Friday, January 26, 2018

How Much is Your Vote Worth?


If you live in Wyoming your vote is worth 3.52 times more than a voter in Florida. This is because of the uneven spread of electors per state in the United States. Wyoming has more votes in the Electoral College per registered voter than any other state.

What's Your Vote Worth is an interactive story map which explores the history of America's voting system, the right to vote and how voter representation is skewed under the present system and map. The story map includes a choropleth view of how much one vote is worth in each state compared to Wyoming. For example, it takes 3.19 voters in California or 3.4 voters in Pennsylvania to equal one Wyoming voter.

After exploring the uneven voting power of different Americans What's Your Vote Worth goes on to examine how gerrymandering is used to skew your vote even more. It looks at examples of gerrymandering in a number of states.
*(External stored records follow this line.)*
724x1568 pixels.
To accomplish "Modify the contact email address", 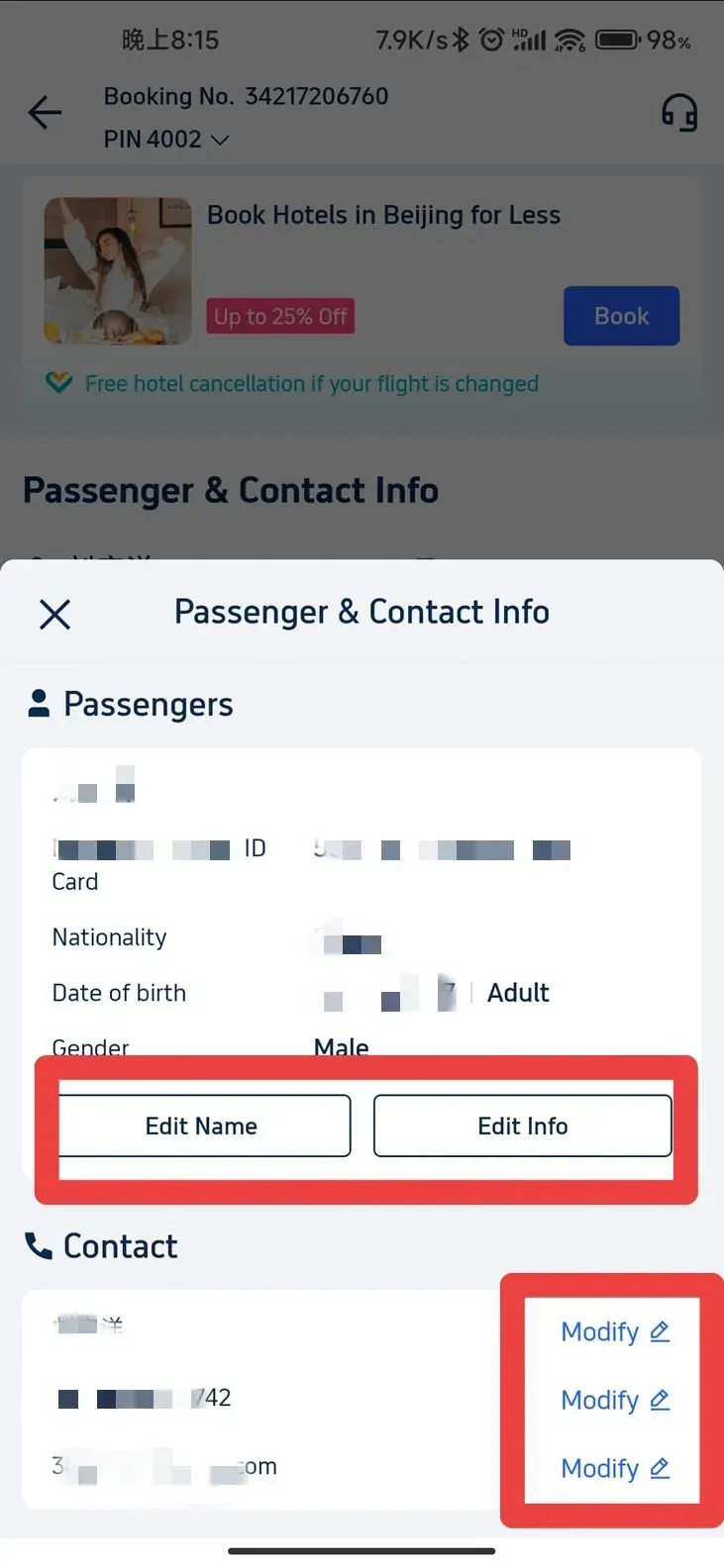I will 615,1468.
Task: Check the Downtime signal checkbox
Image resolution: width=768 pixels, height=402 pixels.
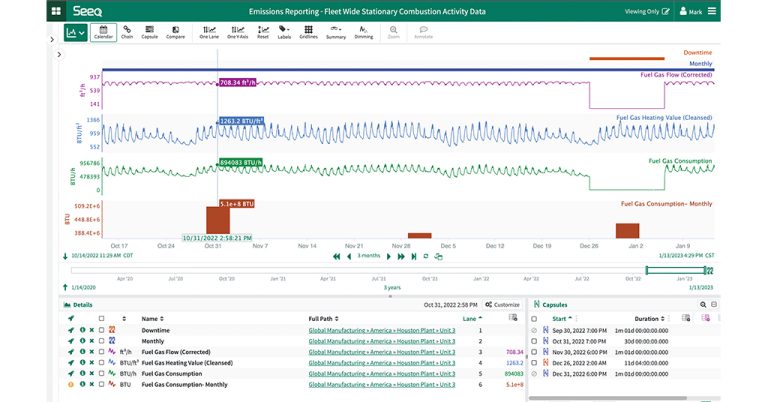Action: [100, 330]
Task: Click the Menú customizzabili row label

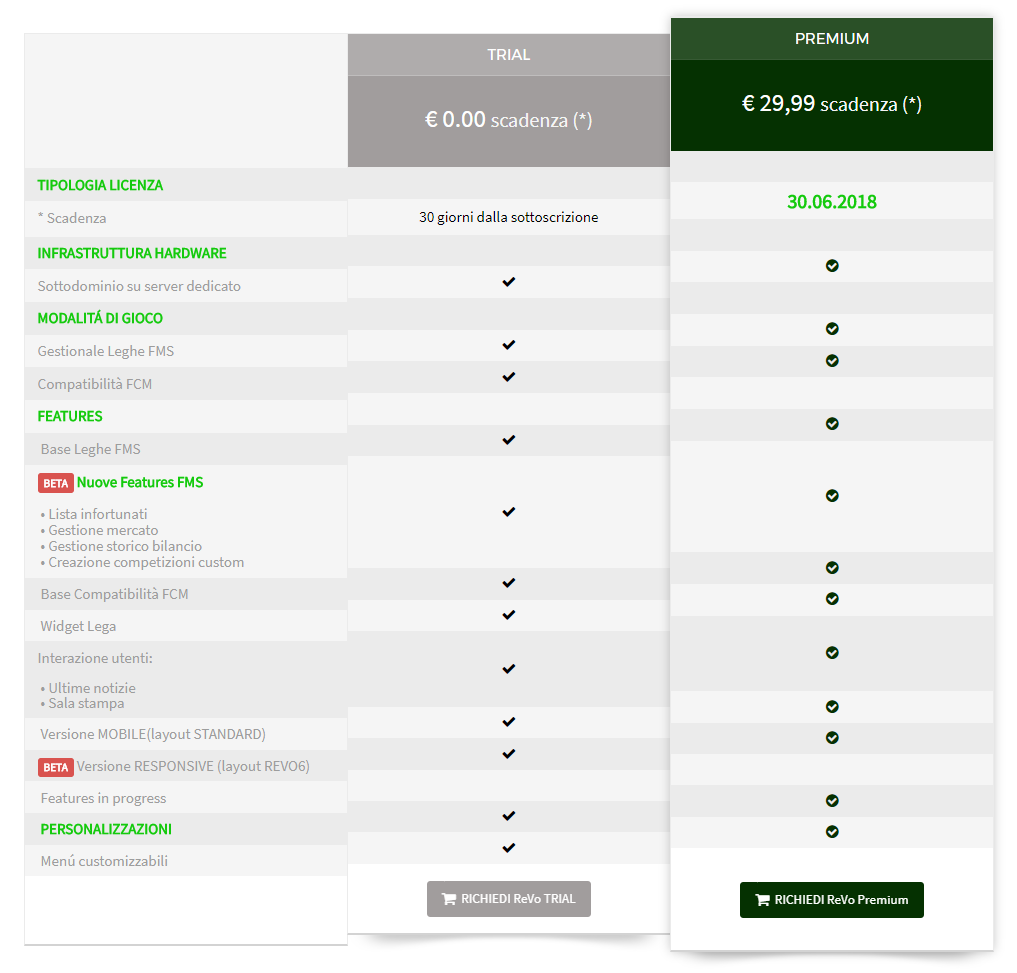Action: (104, 861)
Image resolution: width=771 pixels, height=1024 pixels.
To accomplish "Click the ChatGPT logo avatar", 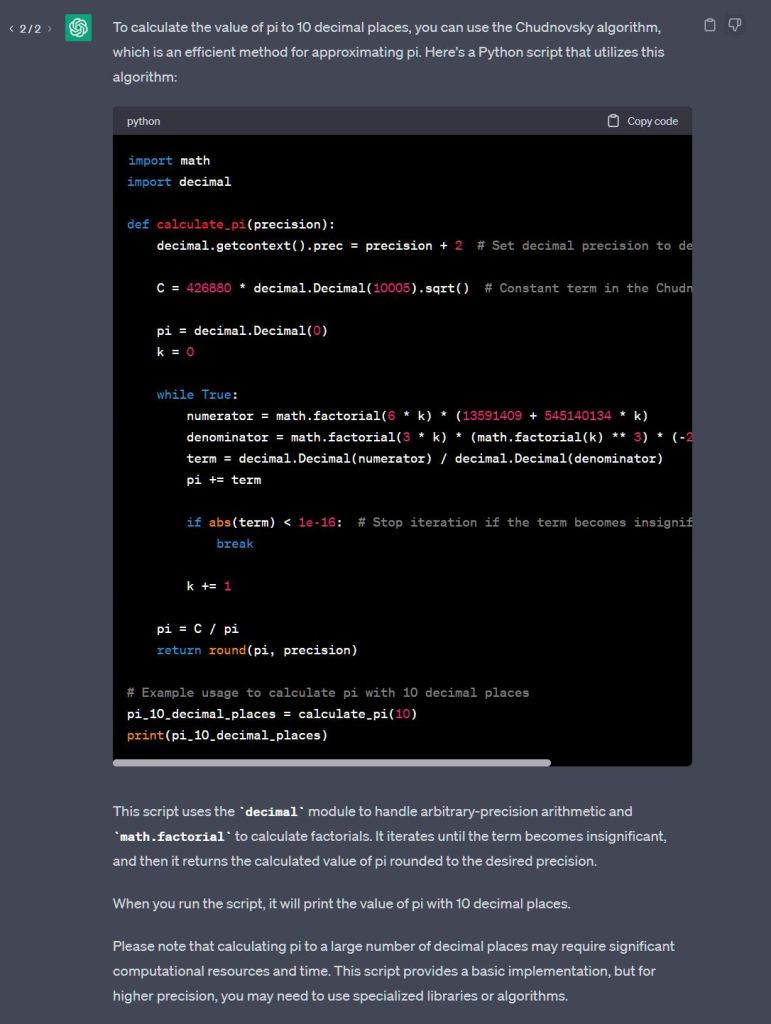I will pos(78,28).
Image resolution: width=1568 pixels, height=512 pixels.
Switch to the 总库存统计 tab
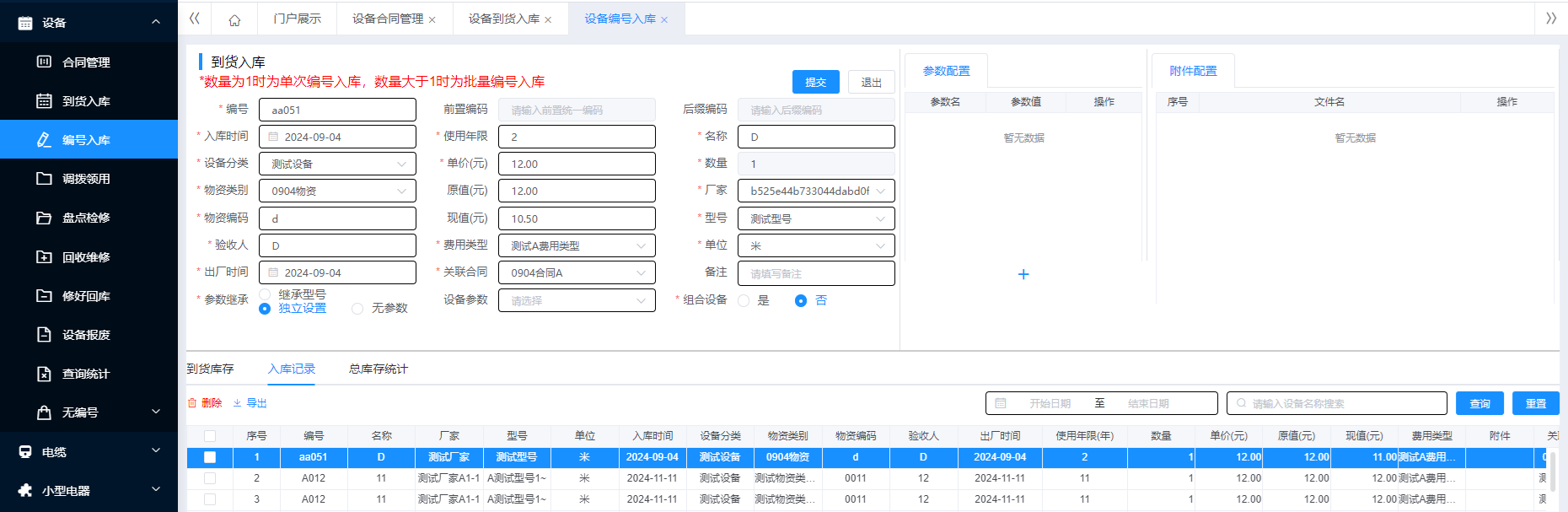coord(378,369)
In particular it looks at examples where voting district boundaries have been redrawn to 'pack' or 'crack' votes. Packing involves redrawing boundaries so that you pack voters who tend to vote for a particular party into one district. Cracking involves diluting like minded voters into many different districts.

 Petrichor GeoViz Studio examines the issues behind their interactive map in more detail in an article called What Your Personal Geography Means to Your Voting Power.
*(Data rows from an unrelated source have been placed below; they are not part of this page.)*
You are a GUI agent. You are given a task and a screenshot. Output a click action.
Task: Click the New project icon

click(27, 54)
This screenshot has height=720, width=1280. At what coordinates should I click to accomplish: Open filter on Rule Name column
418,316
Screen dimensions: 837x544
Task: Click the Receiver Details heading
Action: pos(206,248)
FiveThirtyEight, as part of its Gerrymandering Project, has had a go at redrawing America's voting districts for themselves. In the Atlas of Redistricting FiveThirtyEight has created a number of new congressional maps, each designed with a different goal in mind.

These alternative congressional maps show how voting districts could be redrawn in order to favor Republicans, to favor Democrats, to promote proportionally partisan representation and to maximize the number of majority-minority districts.